For University of Arizona immunobiologist Michael Johnson, copper toxicity in bacteria is good news. It offers clues to how antibiotics might be created to treat infections caused by S. pneumoniae, including pneumonia, ear infections, meningitis and pinkeye.
Johnson, an assistant professor of immunobiology in the UA College of Medicine – Tucson, is using a five-year, $1.9 million grant from the National Institute of General Medical Sciences to explore whether copper could be the cornerstone for the next generation of antibiotics. The grant, designed to provide researchers with the flexibility needed to do groundbreaking research, is called a New Investigator Maximizing Investigators' Research Award.
"Dr. Johnson's research illustrates the vital importance of basic science in transformational discoveries," said UA President Robert C. Robbins. "It is also quite fitting that this work is happening in Arizona, where copper has a long history as a major economic driver. Dr. Johnson's work could be the path to uncovering copper's potential as a novel, lifesaving tool in the fight against a deadly bacteria, and I am very excited to see the results."
"This bacteria, Streptococcus pneumoniae, kills 1.5 million people per year, and half of them are under the age of 5. This is despite having a vaccine, which only covers 25 percent of strains. This is a really relevant pathogen, and we need better treatments," Johnson says. "So it really blew my mind when I found out just how susceptible to copper stress certain bacteria were, and that human bodies can use it to combat bacteria."
People have long used copper as an antibacterial in a variety of ways – storing food in copper pots, for example. In hospitals, copper surfaces like doorknobs and bedframes are used to cut down on hospital-acquired infections. So, according to Johnson, it only makes sense to explore ways to put copper to use in antibiotics.
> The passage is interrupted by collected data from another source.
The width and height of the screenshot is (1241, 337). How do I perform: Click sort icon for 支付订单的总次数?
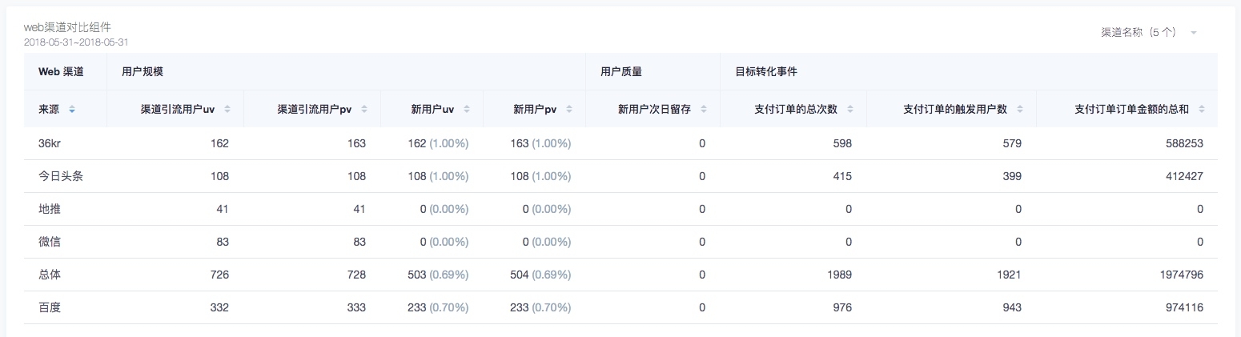850,110
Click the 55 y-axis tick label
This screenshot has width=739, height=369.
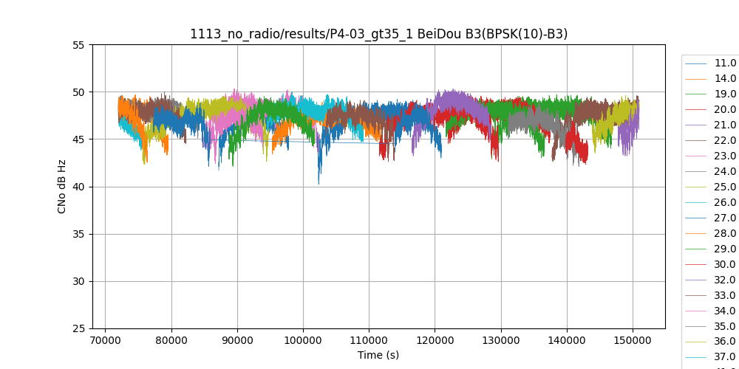pos(78,45)
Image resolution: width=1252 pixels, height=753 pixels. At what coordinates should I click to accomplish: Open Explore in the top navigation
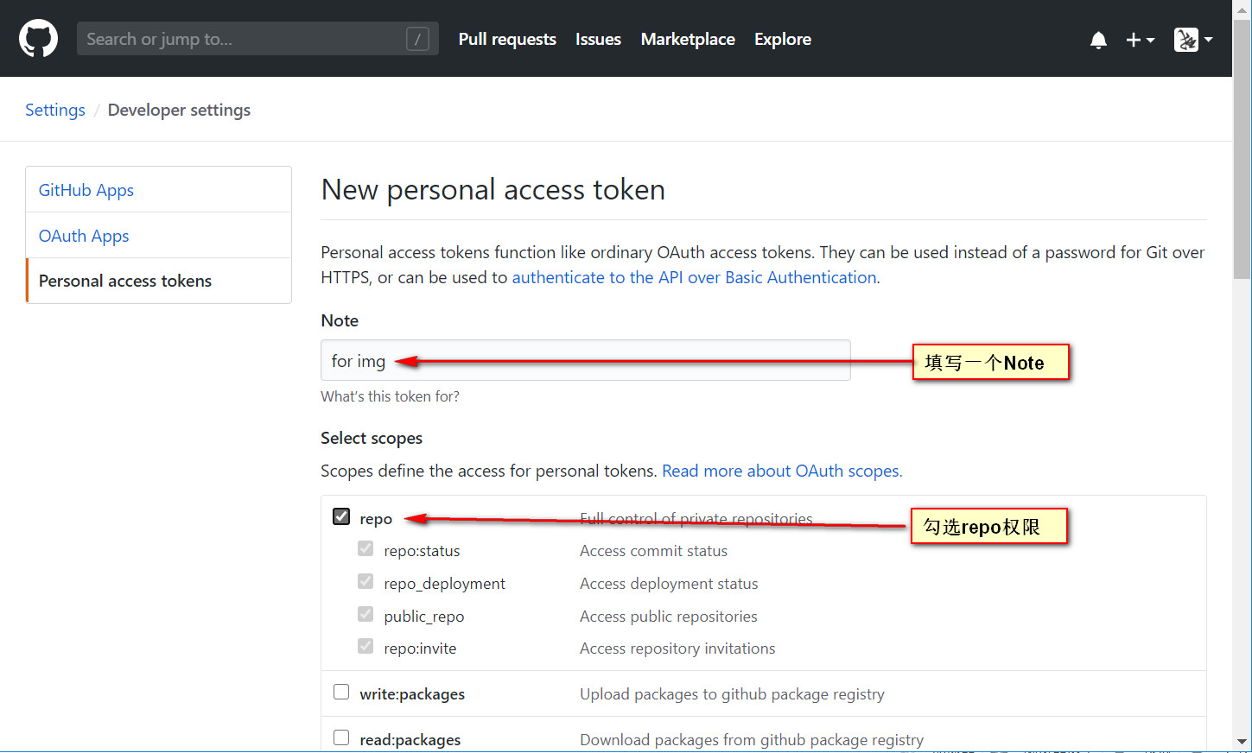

Why not just take copper pills? It's a fair question, but few things in the cellular world are ever so simple. Scientists still don't have a full understanding of why or how copper is toxic to bacteria in the first place, and, to figure that out, they need to know how exactly bacteria fight it off.
"We need to do this basic science before we are able to create new antibiotics. We need to know how different bacterial systems work in order to target them," says Johnson, who is a member of the UA BIO5 Institute.
Johnson is focusing his latest study on the copper-sensing protein CopY. Inside a bacterial cell, CopY controls the system that tosses out copper as quickly as possible.
Johnson wants to know exactly how CopY works because it's the only way bacteria have to protect against certain death when it comes to copper exposure.
"If we can figure out how CopY works, then we can make therapeutics to target it," Johnson says.
Johnson hopes to elucidate the structure of CopY and nail down the specific pathways it uses to overcome copper stress. These are the first steps to creating an effective therapeutic that will target and shut down CopY.
"We're making fewer and fewer antibiotics. Antibiotic resistance is going up. That is not sustainable. We need to reverse this trend and find more things that will kill antibiotic-resistant bacteria," Johnson says.
"To be clear, I'm not saying a therapeutic that targets CopY will last for an eternity. Some bacteria will inevitably figure it out. But this will give us time, and if we look for perfect solutions, we'll never find anything," he added. "A therapeutic like this would give our immune system a better opportunity to fight back against infections."